Excerpt:
------------------------------
JKJ v. Polk County: Sexual Abuse in a Wisconsin Jail


Sexual assault in prisons and jails is a serious and ongoing problem.

...[at least] one million people have been sexually assaulted in the Nation's prisons over the last 20 years.

In 2015 alone, correctional administrators reported 24,661 allegations of sexual victimization in prisons, jails and other adult correctional facilities–and this only represents allegations that were actually reported. The actual number of incidents is certainly significantly higher.

In its recent decision in JKJ v. Polk County, the Seventh Circuit affirmed a jury verdict against a Wisconsin county jail officer found to have sexually assaulted a pretrial detainee. At the same time, however, the Court threw out the jury’s finding that the county itself was liable for failing to prevent the officer’s abuse.

Judge Michael Scudder disagreed on the county’s liability. Although the jail had a written policy prohibiting sexual abuse, he observed in dissent that such a policy may not suffice as a cure where a jail receives credible reports of abuse and fails to respond meaningfully.

What worries me about today’s decision is that, as a very practical matter, municipalities may conclude that there is not much to be done to stop a rogue guard from engaging in secretive and heinous conduct in violation of a bright-line policy prohibiting sexual contact with inmates...[such a] view would be as mistaken as it is dangerous, for cities and counties have a meaningful responsibility and role to play in preventing the sexual abuse of inmates in their custody by the guards they employ.
------------------------------
Work to complete:
1 > List every number written in digits in the JKJ v. Polk County excerpt.
2 > Write the next passage of the JKJ v. Polk County excerpt, starting after its final sentence.
The lines below are separate material with no connection to the JKJ v. Polk County excerpt.

Extracted data entries
------------------------------
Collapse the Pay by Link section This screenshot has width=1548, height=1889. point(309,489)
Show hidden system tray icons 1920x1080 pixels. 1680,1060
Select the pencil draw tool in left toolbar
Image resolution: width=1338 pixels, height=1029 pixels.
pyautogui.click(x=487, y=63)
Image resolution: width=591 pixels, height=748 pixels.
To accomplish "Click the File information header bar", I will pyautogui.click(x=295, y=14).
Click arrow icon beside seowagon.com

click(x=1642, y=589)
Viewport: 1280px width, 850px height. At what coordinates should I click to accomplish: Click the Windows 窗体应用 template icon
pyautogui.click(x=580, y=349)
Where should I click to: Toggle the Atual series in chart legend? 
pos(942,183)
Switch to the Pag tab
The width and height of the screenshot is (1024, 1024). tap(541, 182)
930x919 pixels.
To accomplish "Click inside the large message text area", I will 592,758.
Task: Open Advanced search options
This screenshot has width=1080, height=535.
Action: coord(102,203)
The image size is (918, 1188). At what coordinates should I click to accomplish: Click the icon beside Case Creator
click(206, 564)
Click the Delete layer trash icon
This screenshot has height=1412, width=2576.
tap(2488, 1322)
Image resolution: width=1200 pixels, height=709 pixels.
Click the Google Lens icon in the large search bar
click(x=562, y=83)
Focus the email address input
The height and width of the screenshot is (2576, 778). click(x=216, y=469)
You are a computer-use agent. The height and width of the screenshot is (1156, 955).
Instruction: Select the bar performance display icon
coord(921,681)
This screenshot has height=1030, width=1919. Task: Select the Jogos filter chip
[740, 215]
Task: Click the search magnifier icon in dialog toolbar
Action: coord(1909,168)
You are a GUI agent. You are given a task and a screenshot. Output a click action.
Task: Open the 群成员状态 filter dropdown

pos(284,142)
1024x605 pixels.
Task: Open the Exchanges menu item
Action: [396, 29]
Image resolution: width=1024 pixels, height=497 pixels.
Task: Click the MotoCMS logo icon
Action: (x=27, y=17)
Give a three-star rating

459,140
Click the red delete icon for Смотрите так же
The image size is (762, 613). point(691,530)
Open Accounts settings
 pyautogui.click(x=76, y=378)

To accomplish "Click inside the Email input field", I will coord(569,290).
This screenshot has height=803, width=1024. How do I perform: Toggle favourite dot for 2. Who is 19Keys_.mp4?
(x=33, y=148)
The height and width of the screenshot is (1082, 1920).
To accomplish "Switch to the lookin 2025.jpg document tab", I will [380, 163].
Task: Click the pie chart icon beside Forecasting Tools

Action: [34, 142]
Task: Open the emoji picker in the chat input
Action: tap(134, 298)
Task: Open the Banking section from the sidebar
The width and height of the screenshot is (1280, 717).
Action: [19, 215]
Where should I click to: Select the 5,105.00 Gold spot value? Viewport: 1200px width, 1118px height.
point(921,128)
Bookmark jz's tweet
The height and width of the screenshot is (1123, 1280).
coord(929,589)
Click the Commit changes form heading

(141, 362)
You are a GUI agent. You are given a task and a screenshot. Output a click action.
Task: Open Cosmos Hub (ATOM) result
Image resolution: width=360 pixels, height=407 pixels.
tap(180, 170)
------------------------------
Outputs by task:
1 > 20, 2015, 24,661

2 >
Last week, along with the American Civil Liberties Union and Just Detention International, we filed a friend of the court brief asking the full Seventh Circuit to rehear the case—because it is important and deserves the attention of the full Court. As we argue in the brief, correctional facilities should take affirmative steps to prevent sexual abuse, not just rely on policies that say “don’t do it.”

 

At the very least, prison and jails should provide for meaningful, confidential reporting of sexual abuse.

In general, survivors of sexual abuse are less likely to report their abuse to the authorities than survivors of other violent crimes. Only 32% of rapes and sexual assaults in the United States were reported to the police in 2015. Under-reporting is a deeper problem in a corrections environment, where reporting procedures are inadequate, responses to reports of abuse are ineffective, and fear of retaliation is the norm. These realities make it all the more important for prisons and jails to implement policies that ensure safe reporting—policies that are vigorously enforced and carefully monitored, not issued one day and forgotten the next.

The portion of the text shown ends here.